## Supplied records

*-*-*

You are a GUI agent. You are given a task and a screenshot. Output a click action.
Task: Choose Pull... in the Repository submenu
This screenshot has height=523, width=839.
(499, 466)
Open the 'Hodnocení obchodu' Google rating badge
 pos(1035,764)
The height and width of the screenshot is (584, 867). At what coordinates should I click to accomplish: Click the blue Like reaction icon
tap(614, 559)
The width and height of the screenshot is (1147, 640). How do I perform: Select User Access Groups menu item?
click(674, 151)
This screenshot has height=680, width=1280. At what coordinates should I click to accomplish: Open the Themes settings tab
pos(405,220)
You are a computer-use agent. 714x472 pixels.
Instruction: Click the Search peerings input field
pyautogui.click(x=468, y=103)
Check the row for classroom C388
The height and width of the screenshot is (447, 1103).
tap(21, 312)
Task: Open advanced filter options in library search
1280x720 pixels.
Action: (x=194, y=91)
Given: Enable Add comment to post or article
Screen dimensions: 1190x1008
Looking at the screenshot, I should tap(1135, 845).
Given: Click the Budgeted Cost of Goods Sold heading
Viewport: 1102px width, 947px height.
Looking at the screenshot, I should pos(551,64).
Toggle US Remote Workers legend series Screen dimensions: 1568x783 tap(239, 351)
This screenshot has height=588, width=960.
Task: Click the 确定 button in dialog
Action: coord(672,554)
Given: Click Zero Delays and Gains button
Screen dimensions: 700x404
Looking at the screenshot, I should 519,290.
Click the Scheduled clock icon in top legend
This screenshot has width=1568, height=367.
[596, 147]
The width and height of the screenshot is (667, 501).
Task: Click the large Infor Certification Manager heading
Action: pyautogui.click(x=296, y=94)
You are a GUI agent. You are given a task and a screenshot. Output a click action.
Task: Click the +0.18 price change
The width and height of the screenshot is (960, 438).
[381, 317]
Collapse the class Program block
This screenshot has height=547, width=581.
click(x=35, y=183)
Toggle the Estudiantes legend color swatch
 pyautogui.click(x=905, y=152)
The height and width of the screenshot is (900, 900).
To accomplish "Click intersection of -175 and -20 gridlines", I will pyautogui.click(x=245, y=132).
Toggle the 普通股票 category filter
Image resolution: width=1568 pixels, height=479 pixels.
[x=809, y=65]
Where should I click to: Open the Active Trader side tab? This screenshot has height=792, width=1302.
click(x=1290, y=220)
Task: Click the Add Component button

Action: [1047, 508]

*-*-*

## What is required
Output the lines above exactly, but only those between the line holding "Task: Choose Pull..." and the line holding "You are a computer-use agent. 714x472 pixels.", inclusive.

## Answer space
Task: Choose Pull... in the Repository submenu
This screenshot has height=523, width=839.
(499, 466)
Open the 'Hodnocení obchodu' Google rating badge
 pos(1035,764)
The height and width of the screenshot is (584, 867). At what coordinates should I click to accomplish: Click the blue Like reaction icon
tap(614, 559)
The width and height of the screenshot is (1147, 640). How do I perform: Select User Access Groups menu item?
click(674, 151)
This screenshot has height=680, width=1280. At what coordinates should I click to accomplish: Open the Themes settings tab
pos(405,220)
You are a computer-use agent. 714x472 pixels.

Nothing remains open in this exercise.